→ **EXERCISE OBJECTIVE**:
Output only the lines below from the one containing "Open the Authorization" to the one containing "Task: Click the word", exactly as written, both ends kept.

→ **EXERCISE MATERIAL**:
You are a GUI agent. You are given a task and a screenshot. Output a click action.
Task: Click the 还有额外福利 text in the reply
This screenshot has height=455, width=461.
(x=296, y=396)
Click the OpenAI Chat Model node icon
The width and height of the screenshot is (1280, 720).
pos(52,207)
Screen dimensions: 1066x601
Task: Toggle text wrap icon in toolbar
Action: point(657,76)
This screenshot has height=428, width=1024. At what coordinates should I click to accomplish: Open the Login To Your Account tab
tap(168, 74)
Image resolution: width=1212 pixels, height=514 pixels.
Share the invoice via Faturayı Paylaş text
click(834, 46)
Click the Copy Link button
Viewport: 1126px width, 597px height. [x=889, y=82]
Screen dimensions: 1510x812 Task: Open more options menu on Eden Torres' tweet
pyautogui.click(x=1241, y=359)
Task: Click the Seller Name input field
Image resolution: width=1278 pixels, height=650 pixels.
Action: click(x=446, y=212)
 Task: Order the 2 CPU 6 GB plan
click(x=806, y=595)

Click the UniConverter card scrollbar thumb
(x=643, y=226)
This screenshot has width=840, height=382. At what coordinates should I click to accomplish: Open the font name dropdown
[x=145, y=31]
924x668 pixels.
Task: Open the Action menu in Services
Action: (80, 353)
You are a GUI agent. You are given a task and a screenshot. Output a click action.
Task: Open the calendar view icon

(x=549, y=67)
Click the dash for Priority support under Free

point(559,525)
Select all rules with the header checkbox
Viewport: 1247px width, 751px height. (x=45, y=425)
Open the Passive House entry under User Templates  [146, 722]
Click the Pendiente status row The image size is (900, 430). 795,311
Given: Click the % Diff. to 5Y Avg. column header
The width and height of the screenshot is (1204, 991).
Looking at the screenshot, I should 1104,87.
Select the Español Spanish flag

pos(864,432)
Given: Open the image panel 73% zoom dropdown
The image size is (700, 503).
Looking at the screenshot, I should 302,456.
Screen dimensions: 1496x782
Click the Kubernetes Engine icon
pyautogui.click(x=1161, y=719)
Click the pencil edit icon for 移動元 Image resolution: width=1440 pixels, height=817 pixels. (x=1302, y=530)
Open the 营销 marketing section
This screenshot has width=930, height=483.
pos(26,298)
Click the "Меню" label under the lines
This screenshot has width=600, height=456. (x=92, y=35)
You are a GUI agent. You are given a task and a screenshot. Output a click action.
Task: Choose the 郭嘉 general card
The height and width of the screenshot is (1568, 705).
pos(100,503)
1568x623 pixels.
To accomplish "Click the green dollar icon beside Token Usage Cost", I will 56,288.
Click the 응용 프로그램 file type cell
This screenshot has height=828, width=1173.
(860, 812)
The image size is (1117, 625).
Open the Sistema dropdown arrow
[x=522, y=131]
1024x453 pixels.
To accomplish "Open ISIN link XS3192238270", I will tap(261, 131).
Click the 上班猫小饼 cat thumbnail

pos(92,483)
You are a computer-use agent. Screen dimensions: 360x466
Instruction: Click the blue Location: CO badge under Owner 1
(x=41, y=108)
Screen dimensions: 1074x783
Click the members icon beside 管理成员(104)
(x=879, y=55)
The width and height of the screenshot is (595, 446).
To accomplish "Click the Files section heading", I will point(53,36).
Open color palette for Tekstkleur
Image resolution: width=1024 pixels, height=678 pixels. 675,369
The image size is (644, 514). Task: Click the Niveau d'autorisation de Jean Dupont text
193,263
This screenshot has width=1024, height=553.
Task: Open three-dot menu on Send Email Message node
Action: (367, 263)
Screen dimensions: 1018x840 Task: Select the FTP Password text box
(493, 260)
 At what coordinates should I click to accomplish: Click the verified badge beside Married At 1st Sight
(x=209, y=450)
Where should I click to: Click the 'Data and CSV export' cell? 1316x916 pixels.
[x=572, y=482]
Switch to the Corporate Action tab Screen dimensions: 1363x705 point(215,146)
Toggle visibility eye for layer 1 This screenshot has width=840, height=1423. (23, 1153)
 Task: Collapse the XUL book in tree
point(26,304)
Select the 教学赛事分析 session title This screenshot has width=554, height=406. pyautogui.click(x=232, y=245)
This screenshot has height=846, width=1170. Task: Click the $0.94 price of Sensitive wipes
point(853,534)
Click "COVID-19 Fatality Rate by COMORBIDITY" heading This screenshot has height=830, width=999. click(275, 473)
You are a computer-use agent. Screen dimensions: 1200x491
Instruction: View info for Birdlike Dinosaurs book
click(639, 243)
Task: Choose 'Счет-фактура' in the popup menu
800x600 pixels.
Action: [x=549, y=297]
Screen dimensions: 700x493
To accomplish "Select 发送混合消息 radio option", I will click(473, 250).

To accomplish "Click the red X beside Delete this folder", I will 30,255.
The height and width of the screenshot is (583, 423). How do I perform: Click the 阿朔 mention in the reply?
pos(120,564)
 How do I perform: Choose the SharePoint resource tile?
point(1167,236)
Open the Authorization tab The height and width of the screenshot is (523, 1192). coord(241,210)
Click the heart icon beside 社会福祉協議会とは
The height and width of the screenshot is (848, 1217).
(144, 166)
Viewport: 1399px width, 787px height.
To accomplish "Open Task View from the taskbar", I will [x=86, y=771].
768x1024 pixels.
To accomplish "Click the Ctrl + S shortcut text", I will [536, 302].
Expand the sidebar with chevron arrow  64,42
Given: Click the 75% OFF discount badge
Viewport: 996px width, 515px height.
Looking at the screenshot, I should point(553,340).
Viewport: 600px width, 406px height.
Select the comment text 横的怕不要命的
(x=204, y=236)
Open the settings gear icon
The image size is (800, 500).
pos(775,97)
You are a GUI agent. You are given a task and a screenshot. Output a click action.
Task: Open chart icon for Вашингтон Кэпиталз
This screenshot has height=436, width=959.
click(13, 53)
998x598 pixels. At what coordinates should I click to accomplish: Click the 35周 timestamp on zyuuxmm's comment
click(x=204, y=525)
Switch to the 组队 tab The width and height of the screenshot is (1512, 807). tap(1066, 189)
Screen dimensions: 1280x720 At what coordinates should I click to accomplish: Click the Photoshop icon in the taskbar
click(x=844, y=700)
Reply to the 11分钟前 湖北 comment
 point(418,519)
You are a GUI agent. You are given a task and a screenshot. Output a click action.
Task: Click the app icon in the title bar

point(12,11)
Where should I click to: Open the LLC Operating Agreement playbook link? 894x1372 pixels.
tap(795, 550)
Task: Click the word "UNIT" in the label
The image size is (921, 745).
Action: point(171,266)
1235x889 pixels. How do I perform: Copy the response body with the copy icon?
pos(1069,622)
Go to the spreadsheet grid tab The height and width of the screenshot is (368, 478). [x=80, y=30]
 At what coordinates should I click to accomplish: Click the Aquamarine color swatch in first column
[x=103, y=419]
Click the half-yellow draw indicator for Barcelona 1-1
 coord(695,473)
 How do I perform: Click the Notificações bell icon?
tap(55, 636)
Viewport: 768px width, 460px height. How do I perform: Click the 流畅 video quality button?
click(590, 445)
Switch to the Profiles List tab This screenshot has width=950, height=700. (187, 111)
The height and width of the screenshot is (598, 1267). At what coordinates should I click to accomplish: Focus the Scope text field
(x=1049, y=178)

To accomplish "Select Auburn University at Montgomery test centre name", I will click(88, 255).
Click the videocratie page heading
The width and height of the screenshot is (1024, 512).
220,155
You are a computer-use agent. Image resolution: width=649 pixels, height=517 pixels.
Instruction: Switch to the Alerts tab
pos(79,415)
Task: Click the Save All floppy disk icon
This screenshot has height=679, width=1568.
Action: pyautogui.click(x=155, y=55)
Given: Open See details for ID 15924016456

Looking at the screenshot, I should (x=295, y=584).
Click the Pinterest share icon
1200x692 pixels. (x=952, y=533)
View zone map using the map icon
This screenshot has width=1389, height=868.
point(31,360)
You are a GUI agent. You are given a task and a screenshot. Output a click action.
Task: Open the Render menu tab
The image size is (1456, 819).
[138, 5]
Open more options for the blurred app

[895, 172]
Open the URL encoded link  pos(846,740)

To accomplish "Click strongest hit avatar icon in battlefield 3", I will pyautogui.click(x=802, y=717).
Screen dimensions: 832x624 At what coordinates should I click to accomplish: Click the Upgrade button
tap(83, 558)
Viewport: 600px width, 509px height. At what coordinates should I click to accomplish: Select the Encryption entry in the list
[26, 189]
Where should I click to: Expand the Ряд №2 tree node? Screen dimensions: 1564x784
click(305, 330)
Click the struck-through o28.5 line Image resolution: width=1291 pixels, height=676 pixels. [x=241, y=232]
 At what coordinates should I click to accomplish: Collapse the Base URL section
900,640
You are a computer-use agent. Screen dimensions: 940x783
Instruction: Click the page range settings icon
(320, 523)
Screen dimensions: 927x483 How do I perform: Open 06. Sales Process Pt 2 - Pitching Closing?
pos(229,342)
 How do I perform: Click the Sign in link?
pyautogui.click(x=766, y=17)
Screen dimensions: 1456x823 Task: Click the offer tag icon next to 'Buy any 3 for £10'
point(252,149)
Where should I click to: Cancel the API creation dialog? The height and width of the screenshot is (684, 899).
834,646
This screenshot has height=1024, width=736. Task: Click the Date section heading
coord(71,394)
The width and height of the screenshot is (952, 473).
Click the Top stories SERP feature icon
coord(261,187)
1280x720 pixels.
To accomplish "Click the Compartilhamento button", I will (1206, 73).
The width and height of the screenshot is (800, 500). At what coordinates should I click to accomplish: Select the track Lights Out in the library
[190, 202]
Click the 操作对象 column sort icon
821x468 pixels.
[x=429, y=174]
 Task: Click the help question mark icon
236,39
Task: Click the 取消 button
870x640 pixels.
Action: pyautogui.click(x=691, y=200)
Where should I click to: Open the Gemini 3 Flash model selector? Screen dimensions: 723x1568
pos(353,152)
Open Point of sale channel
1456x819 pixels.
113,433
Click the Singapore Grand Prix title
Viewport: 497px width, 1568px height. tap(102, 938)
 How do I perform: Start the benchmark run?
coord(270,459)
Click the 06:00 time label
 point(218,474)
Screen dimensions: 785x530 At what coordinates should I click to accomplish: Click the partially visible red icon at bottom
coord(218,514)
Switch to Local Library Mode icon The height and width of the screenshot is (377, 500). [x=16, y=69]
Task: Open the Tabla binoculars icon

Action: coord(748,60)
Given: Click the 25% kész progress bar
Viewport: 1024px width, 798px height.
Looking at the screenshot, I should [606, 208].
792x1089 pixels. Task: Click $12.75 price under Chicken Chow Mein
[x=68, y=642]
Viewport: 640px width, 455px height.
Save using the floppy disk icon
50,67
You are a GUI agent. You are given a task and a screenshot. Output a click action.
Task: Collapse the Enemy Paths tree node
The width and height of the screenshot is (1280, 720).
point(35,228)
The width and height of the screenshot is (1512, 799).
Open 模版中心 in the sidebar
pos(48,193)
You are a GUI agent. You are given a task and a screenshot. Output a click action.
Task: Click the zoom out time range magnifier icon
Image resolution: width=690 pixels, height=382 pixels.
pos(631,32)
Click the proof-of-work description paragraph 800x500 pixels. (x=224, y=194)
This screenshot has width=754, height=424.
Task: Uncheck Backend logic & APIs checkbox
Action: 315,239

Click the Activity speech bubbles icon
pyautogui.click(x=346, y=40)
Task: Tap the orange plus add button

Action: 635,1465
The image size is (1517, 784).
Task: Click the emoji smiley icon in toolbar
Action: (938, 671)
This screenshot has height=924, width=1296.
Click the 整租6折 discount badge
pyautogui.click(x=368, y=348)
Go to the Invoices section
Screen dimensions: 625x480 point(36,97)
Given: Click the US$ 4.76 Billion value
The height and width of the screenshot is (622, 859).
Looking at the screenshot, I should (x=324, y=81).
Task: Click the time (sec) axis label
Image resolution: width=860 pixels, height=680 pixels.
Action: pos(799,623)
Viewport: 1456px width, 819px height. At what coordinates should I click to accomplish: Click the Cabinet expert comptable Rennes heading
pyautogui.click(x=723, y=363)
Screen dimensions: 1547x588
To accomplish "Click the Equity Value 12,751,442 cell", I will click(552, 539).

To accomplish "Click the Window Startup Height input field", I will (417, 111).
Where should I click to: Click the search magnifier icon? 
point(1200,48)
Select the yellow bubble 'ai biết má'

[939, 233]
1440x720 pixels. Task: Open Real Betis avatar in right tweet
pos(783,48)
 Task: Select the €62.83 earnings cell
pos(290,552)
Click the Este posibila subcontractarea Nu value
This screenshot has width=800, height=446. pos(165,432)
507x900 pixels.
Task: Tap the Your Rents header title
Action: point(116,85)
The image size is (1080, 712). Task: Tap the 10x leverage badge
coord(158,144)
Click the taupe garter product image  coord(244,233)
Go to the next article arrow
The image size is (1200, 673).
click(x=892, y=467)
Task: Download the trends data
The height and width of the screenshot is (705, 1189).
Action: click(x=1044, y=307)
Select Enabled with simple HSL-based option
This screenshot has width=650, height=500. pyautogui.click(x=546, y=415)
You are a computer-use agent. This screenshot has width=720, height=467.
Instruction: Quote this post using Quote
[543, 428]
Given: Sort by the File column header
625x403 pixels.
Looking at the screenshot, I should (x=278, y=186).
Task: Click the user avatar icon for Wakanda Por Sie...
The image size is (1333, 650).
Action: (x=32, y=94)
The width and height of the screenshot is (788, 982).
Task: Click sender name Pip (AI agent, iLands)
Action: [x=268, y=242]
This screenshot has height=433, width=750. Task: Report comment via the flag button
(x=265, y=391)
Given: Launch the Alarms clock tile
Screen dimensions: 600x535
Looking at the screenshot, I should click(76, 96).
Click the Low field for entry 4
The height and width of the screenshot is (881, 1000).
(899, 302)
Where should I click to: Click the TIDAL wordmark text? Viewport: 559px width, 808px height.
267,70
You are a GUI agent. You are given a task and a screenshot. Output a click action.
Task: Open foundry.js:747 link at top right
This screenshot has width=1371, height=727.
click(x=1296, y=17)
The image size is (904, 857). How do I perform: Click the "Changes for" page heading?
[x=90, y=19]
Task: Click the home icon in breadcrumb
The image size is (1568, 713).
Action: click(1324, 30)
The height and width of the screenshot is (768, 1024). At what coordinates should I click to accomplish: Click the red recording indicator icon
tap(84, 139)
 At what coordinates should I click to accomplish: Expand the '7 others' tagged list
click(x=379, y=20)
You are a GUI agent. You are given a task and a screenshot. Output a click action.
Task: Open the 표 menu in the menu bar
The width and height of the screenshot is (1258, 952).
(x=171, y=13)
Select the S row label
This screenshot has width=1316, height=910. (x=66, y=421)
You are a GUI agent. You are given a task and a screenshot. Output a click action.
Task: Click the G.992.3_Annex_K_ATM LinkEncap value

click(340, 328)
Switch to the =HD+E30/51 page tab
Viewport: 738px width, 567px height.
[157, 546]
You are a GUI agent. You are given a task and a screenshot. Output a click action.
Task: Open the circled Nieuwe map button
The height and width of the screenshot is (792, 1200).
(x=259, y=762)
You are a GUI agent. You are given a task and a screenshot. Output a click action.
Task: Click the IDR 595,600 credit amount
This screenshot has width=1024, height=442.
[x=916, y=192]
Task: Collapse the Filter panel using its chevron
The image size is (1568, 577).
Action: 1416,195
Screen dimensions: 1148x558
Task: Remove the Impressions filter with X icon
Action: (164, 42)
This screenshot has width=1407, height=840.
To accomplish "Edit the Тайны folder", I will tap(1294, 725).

→ **EXERCISE RESPONSE**:
Open the Authorization tab The height and width of the screenshot is (523, 1192). coord(241,210)
Click the heart icon beside 社会福祉協議会とは
The height and width of the screenshot is (848, 1217).
(144, 166)
Viewport: 1399px width, 787px height.
To accomplish "Open Task View from the taskbar", I will [x=86, y=771].
768x1024 pixels.
To accomplish "Click the Ctrl + S shortcut text", I will [536, 302].
Expand the sidebar with chevron arrow  64,42
Given: Click the 75% OFF discount badge
Viewport: 996px width, 515px height.
Looking at the screenshot, I should point(553,340).
Viewport: 600px width, 406px height.
Select the comment text 横的怕不要命的
(x=204, y=236)
Open the settings gear icon
The image size is (800, 500).
pos(775,97)
You are a GUI agent. You are given a task and a screenshot. Output a click action.
Task: Open chart icon for Вашингтон Кэпиталз
This screenshot has height=436, width=959.
click(13, 53)
998x598 pixels. At what coordinates should I click to accomplish: Click the 35周 timestamp on zyuuxmm's comment
click(x=204, y=525)
Switch to the 组队 tab The width and height of the screenshot is (1512, 807). tap(1066, 189)
Screen dimensions: 1280x720 At what coordinates should I click to accomplish: Click the Photoshop icon in the taskbar
click(x=844, y=700)
Reply to the 11分钟前 湖北 comment
 point(418,519)
You are a GUI agent. You are given a task and a screenshot. Output a click action.
Task: Click the app icon in the title bar

point(12,11)
Where should I click to: Open the LLC Operating Agreement playbook link? 894x1372 pixels.
tap(795, 550)
Task: Click the word "UNIT" in the label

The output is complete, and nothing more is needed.